Aide de la France pour lutter contre l'épidémie de choléra au Pérou

9e législature

Question écrite n° 13926 de M. Emmanuel Hamel (Rhône - RPR)

publiée dans le JO Sénat du 21/02/1991 - page 330

M. Emmanuel Hamel signale à l'attention de M. le ministre d'Etat, ministre des affaires étrangères, l'instauration de l'état d'urgence sanitaire au Pérou frappé par une épidémie de choléra et où, début février, 5 500 personnes étaient contaminées. Il lui demande quelle est l'aide de la France au Pérou pour combattre cette épidémie qui, selon certaines estimations publiées dans la presse, pourrait atteindre 14 millions de Péruviens.



Réponse du ministère : Affaires étrangères

publiée dans le JO Sénat du 11/04/1991 - page 761

Réponse. - La France a, dès le début de l'épidémie de choléra qui s'est déclarée au Pérou, répondu à l'appel à la solidarité internationale lancé par les autorités péruviennes.
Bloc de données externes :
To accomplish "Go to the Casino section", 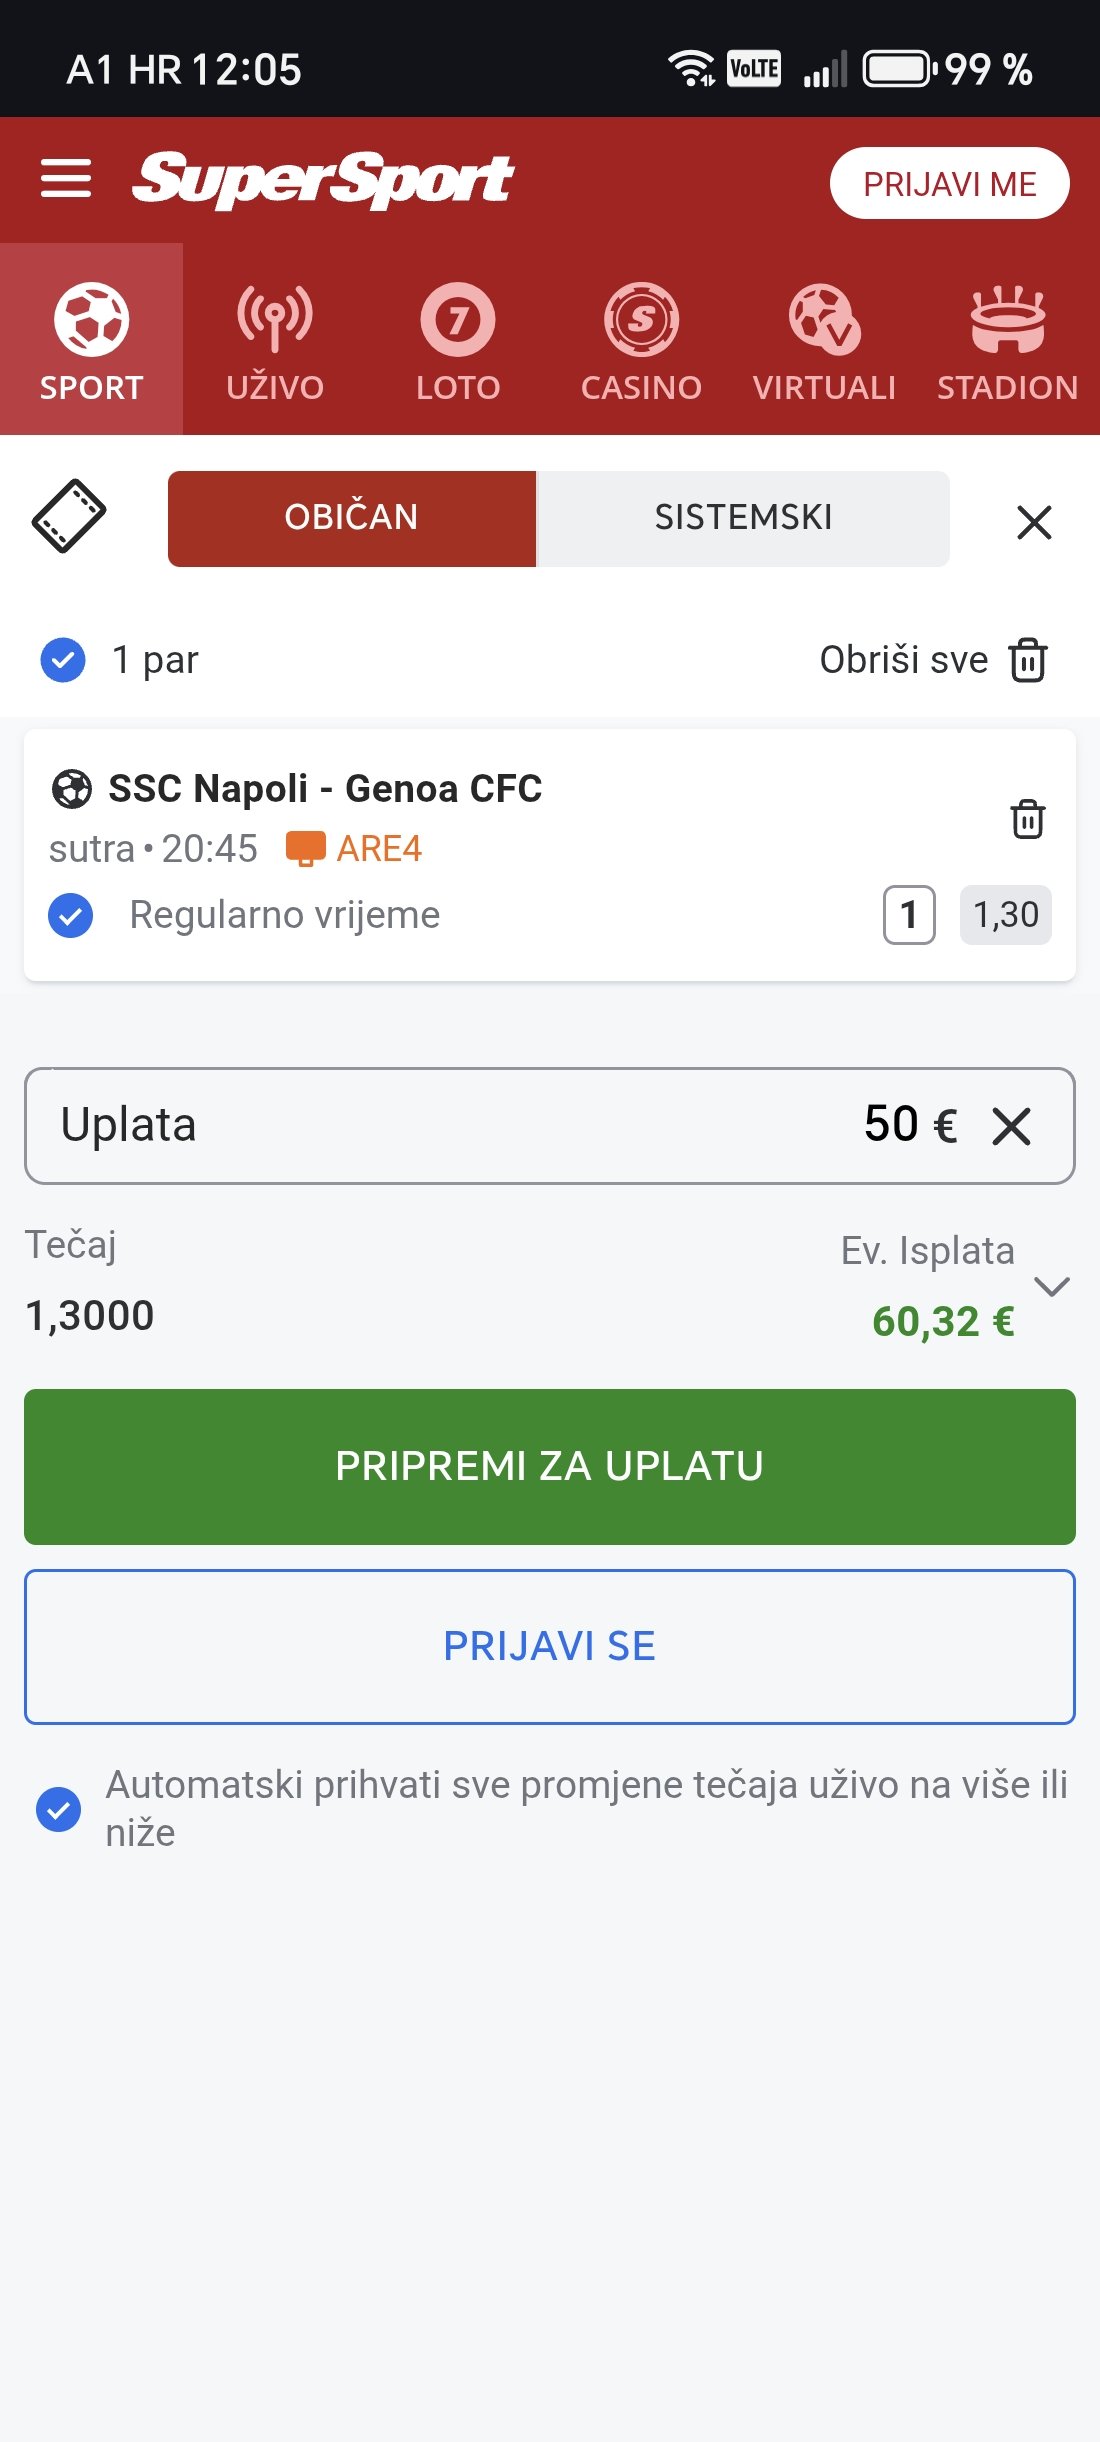I will coord(641,340).
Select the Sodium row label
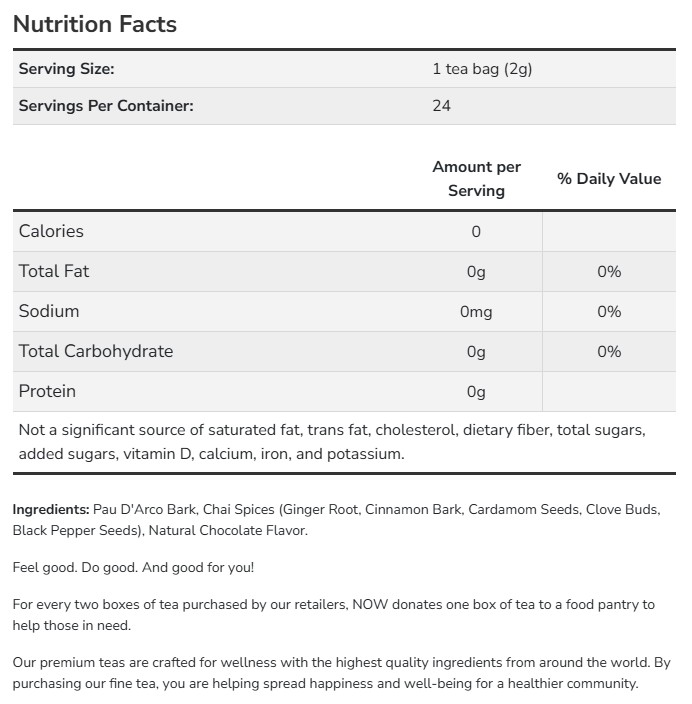 (49, 311)
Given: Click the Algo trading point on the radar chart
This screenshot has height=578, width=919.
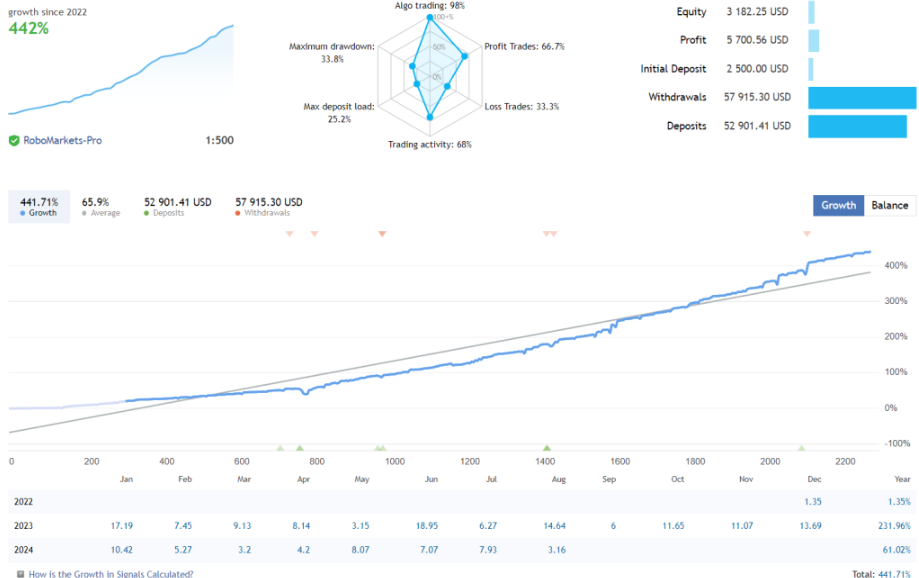Looking at the screenshot, I should (x=431, y=18).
Une équipe médicale de la Bioforce, diligentée par la cellule d'urgence du ministère des affaires étrangères et composée d'un médecin spécialiste d'épidémiologie et de deux techniciens de laboratoire s'est rendue le 13 février au Pérou où elle a séjourné pendant trois semaines. Elle a emporté environ une tonne de médicaments (tétracycline et doxycycline) et de matériels (un laboratoire d'analyses). La mission a notamment participé à l'organisation de laboratoires de bactériologie dans les hopitaux du nord du pays, foyer principal de l'épidémie, à la mise en place d'activités d'éducation sanitaire d'urgence et de mesures de prévention et d'assainissement du milieu ambiant. Une seconde équipe, mise en place par Bioforce opérationnelle et la Croix rouge française, prendra, dans les prochains jours, le relais et emportera du matériel destiné au traitement et à l'assainissement des eaux concormément au souhait des autorités péruviennes. Il convient enfin de souligner que l'effort engagé par les pouvoirs publics français complète l'action de nos O.N.G., Médecins du monde, Médecins sans frontières, et celle de la Communauté économique européenne qui a su sur son budget propre, comme le sait l'honorable parlementaire, répondre également à l'appel des autorités péruviennes.